Avapritinib per label has a rate of 80% edema, periorbital and peripheral edema, 40% cognitive impairment because of its CNS activity, 25% rate of grade 3 cytopenias across all lineages, including most importantly, thrombocytopenia. They had evidence of 22 patients in their clinical trials with intracranial hemorrhage. They also have a 5% rate of fatality due to adverse events at the dose that they studied in this patient population. We don't have the data yet for this. That's next month. What would it look like for us to be competitive? They have a response rate in the 50% range, so we would be looking to match it. Again, they are a very, very potent drug at that dose. They're just not well tolerated. We're trying to match the efficacy in our trial, but then give patients a well-tolerated version of that drug.

What we'd be looking to do is show lower, much lower rates of edema, much lower rates of high-grade cytopenias, low to no cognitive impairment, we do not cross the blood-brain barrier, and then low to no, probably no intracranial hemorrhage. What we think will happen if we can deliver this profile is that you'd be looking at a choice between two drugs. Both drugs are similarly effective at controlling your disease. One drug may kill you and provide a number of challenging tolerability issues. The other drug would not. That is really the profile we're looking to achieve next month. Okay, just to come back, again, I think people are still adjusting to the new reality for Cogent of the size of the opportunity here.

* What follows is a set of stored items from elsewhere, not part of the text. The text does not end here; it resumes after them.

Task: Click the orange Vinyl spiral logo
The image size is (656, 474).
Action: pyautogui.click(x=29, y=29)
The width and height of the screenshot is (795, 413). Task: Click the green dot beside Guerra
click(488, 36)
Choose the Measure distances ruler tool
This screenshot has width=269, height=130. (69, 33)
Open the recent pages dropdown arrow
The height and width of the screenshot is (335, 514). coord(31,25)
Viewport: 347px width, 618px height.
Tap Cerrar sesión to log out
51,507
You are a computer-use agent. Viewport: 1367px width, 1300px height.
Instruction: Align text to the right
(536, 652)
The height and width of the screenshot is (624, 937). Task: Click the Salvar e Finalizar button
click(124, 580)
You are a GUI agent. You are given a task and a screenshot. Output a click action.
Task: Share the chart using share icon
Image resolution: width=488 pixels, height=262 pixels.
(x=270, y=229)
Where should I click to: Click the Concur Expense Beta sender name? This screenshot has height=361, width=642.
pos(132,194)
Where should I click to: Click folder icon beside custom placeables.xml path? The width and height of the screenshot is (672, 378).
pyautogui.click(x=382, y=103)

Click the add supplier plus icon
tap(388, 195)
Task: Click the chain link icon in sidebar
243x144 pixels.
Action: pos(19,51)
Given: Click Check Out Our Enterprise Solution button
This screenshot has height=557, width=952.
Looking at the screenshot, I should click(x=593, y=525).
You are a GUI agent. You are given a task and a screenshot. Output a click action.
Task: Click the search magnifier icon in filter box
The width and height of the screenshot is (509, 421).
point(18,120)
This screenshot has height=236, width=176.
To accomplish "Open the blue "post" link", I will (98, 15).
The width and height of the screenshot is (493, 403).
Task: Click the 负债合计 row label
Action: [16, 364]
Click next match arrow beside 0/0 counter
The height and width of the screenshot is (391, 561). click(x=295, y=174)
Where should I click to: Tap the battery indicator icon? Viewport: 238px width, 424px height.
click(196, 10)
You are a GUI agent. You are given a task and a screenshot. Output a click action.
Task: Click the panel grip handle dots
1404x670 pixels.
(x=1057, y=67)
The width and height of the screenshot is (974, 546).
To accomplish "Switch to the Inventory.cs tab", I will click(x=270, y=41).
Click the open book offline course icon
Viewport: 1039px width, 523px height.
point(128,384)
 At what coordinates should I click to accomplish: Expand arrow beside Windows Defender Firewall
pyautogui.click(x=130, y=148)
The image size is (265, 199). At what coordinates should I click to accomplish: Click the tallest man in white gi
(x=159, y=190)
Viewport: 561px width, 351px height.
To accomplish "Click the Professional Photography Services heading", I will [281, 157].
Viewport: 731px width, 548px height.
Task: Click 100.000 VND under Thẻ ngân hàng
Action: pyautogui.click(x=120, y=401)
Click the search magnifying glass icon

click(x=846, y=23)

Again, speaking mainly to investors on this call, across non-advanced GIST in the advanced mastocytosis settings, we're looking at globally, and really when I say globally, I mean U.S. and Western Europe, an opportunity that is north of $7.5 billion, again, with no competition in GIST and one competitor in mastocytosis. All three of these indications, if given priority review, can be approved in the U.S. in 2026. Within one year, we can be commercially selling the drug across all of these patient populations, assuming positive interactions with the agency and on our way to capitalizing on this commercial opportunity. The other thing I think not well understood, and I'll highlight it here on the bottom of slide 20, is from an intellectual property perspective. Our composition of matter with normal Hatch-Waxman extension would protect us through the end of 2038.

We also, if you followed our story, had to reformulate this drug and came up with a partner with a CDMO, a proprietary way to significantly reduce the dose and the pill burden and achieve the same exposure that we could not replicate with four other CDMOs. Because we don't see it as technically possible to match the bioequivalence with a pending patent on that formulation, that would protect this asset from generic market formation until the end of 2043. That would be a 17-year runway on bezuclastinib in these indications with very limited competition.